Work to be completed
Could you reproduce the items below word for word, with the pictures left out?
··· Input data
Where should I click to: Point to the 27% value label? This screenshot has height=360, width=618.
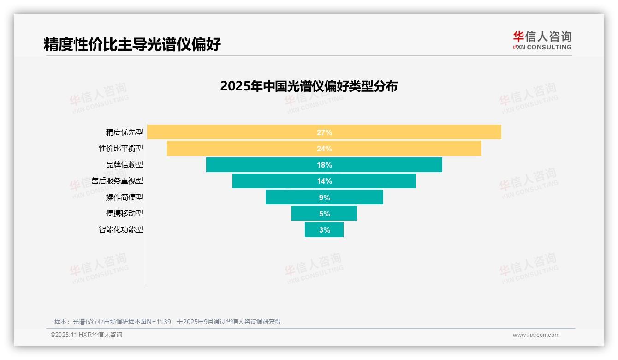coord(324,132)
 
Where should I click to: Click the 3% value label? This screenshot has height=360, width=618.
coord(324,230)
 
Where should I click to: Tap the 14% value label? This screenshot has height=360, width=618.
coord(324,181)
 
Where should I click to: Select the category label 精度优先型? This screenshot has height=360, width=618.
coord(125,132)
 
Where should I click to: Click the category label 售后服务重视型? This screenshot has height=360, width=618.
coord(117,181)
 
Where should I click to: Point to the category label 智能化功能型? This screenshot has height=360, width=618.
coord(121,229)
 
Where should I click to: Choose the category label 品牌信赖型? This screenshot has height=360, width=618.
coord(125,165)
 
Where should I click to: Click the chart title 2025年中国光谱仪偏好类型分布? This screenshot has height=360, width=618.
coord(309,86)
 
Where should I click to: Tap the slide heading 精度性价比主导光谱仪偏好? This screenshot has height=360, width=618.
coord(132,44)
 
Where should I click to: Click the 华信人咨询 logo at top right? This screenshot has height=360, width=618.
coord(542,40)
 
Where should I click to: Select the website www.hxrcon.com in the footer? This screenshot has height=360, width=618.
coord(536,335)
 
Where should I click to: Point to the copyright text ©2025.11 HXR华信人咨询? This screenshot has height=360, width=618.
coord(86,335)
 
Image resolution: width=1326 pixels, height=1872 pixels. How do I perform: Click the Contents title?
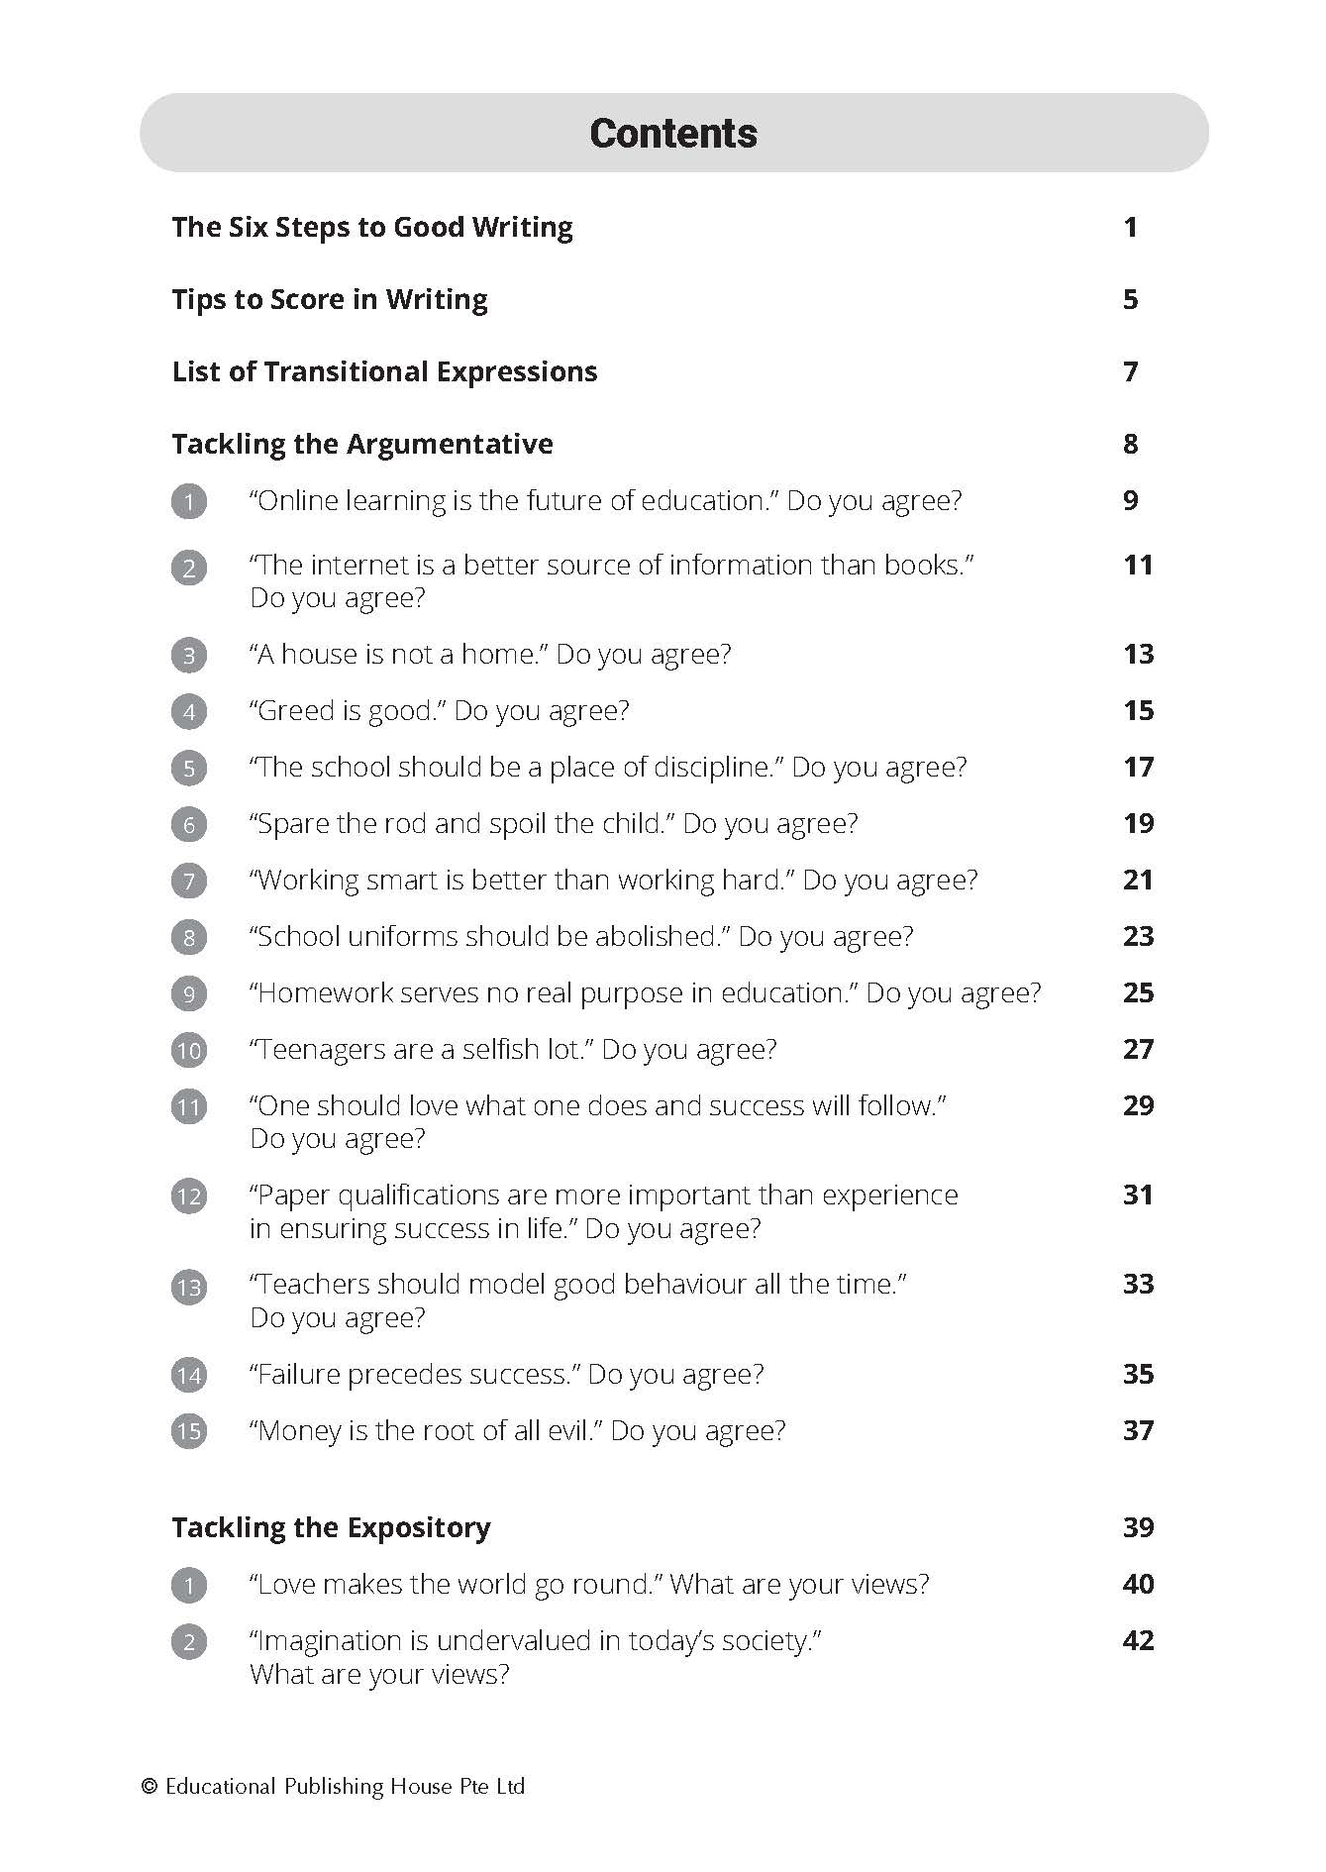[672, 134]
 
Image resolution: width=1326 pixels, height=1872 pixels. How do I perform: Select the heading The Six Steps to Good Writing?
[371, 227]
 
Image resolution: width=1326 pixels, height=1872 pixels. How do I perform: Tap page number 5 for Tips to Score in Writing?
[1130, 299]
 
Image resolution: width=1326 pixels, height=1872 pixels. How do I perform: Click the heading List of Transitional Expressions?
[384, 371]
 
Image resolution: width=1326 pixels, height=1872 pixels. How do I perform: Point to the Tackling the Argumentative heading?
[361, 444]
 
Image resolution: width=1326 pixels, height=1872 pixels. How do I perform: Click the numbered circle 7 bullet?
[189, 881]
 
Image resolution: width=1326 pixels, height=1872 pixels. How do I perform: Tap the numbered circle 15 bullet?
[189, 1431]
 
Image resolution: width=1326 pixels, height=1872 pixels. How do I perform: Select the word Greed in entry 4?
[295, 711]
······
Response to the task
Where should I click to: Point to the 27% value label? This screenshot has height=360, width=618.
coord(324,132)
 
Where should I click to: Click the 3% value label? This screenshot has height=360, width=618.
coord(324,230)
 
Where should I click to: Tap the 14% value label? This screenshot has height=360, width=618.
coord(324,181)
 
Where should I click to: Select the category label 精度优先型? This screenshot has height=360, width=618.
coord(125,132)
 
Where should I click to: Click the category label 售后服务重视型? This screenshot has height=360, width=618.
coord(117,181)
 
Where should I click to: Point to the category label 智能化功能型? This screenshot has height=360, width=618.
coord(121,229)
 
Where should I click to: Choose the category label 品牌信赖型? This screenshot has height=360, width=618.
coord(125,165)
 
Where should I click to: Click the chart title 2025年中国光谱仪偏好类型分布? This screenshot has height=360, width=618.
coord(309,86)
 
Where should I click to: Tap the slide heading 精度性价比主导光谱仪偏好? This screenshot has height=360, width=618.
coord(132,44)
 
Where should I click to: Click the 华信人咨询 logo at top right? This screenshot has height=360, width=618.
coord(542,40)
 
Where should I click to: Select the website www.hxrcon.com in the footer? This screenshot has height=360, width=618.
coord(536,335)
 
Where should I click to: Point to the copyright text ©2025.11 HXR华信人咨询? This screenshot has height=360, width=618.
coord(86,335)
 
Image resolution: width=1326 pixels, height=1872 pixels. How do I perform: Click the Contents title?
[672, 134]
 
Image resolution: width=1326 pixels, height=1872 pixels. How do I perform: Select the heading The Six Steps to Good Writing?
[371, 227]
 
Image resolution: width=1326 pixels, height=1872 pixels. How do I perform: Tap page number 5 for Tips to Score in Writing?
[1130, 299]
 
Image resolution: width=1326 pixels, height=1872 pixels. How do I perform: Click the heading List of Transitional Expressions?
[384, 371]
 
Image resolution: width=1326 pixels, height=1872 pixels. How do I perform: Point to the Tackling the Argumentative heading?
[361, 444]
 
Image resolution: width=1326 pixels, height=1872 pixels. How do I perform: Click the numbered circle 7 bullet?
[189, 881]
 
Image resolution: width=1326 pixels, height=1872 pixels. How do I perform: Tap the numbered circle 15 bullet?
[189, 1431]
 
Image resolution: width=1326 pixels, height=1872 pixels. How do I perform: Select the word Greed in entry 4?
[295, 711]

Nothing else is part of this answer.